Juru Bicara Front Rakyat Anti Tambang (FRAT), elemen warga penggerak massa penyebab insiden berdarah di Pelabuhan Sape danpPembakaran Kantor Bupati Bima, Muliadin, saat dihubungi RRI mengatakan, sikap memberlakukan buka tutup itu, digunakan untuk mengatisipasi adanya sweeping oleh aparat kepolisian pada malam hari.
Sementara itu, rapat akbar yang rencananya akan digelar Senin (6/2) depan itu, untuk mengambil sikap terkait tawaran warga yang meminta kepolisian untuk mengahapus status tersangka 46 dari 53 warga yang telah ditetapkan sebagai tersangka dalam insiden berdarah d Pelabuhan Sape pada 24 Desember 2010 lalu. Selain itu, atas insiden pembakaran kantor bupati warga juga meminta aparat kepolisian untuk tidak dilakukan pengusutan, karena insden tersebut murni bentuk protes warga.

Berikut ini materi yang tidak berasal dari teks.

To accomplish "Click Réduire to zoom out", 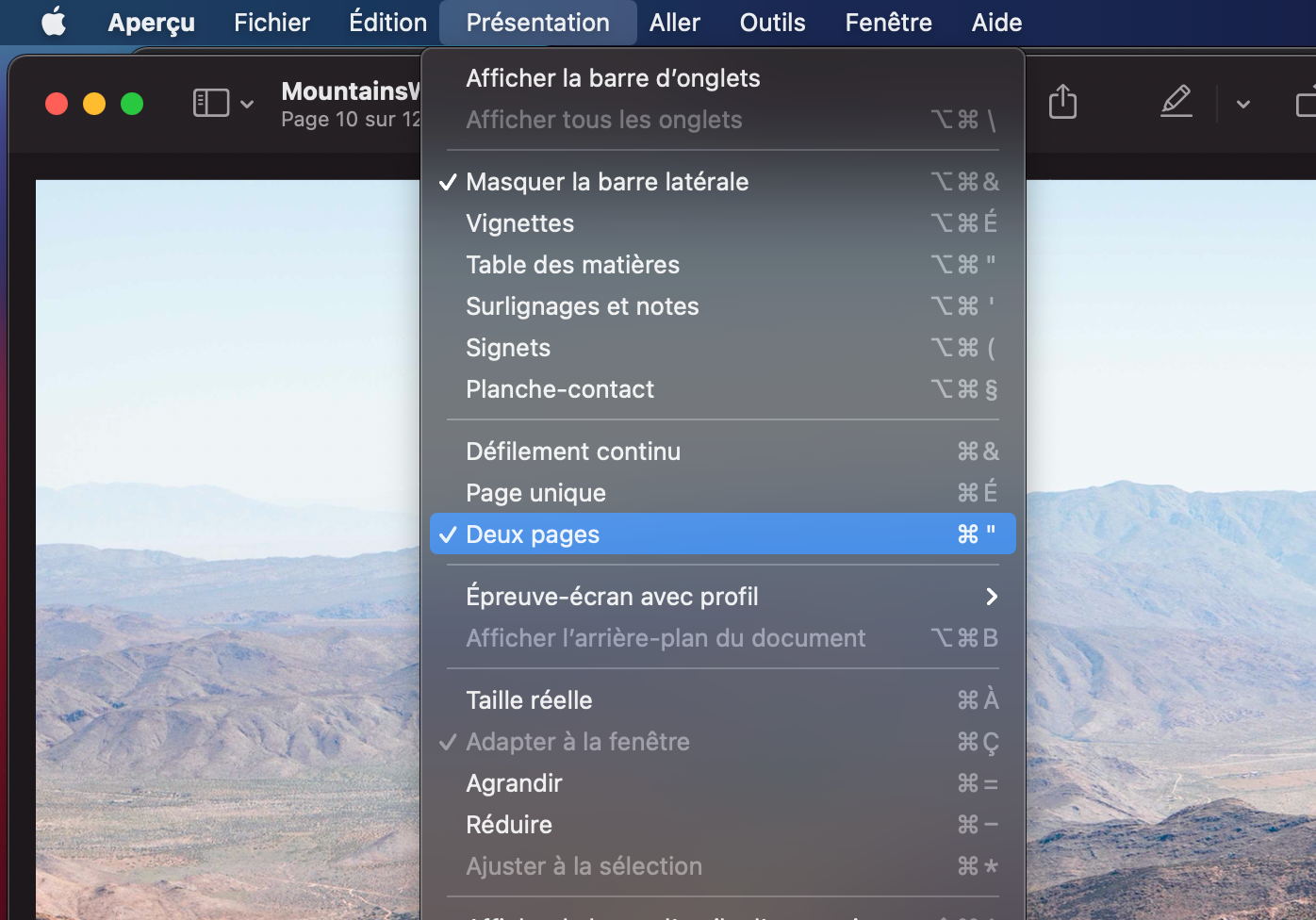I will [x=509, y=825].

“Rencananya kami akan menggelar rapat akbar yang harus dihadiri oleh Pemerintah Kabupaten Bima, Muspida dan Komnas HAM. Itu untuk mencari solusi terbaik bagi warga dan pemerintah,” katanya.
Sementara itu, Hasanudin, salah satu koordinator lapangan insiden Pelabuhan Sape yang ikut dibebaskan warga pasca pembakaran Kantor Bupati Bima, 26 Januari lalu, mengatakan, sebetulnya dia memiliki keinginan kuat untuk menyerahkan diri. Namun, karena pembebasannya dilakukan oleh warga, ia lebih memilih menyerahkan kembali kepada warga. Jika warga menghendaki dirinya menyerahkan diri, maka ia akan menurutinya.
“Saya secara pribadi ingin proses hukum diteruskan, namun karena kami dibebaskan paksa oleh warga, jadi saya menunggu keputusan warga,” katanya.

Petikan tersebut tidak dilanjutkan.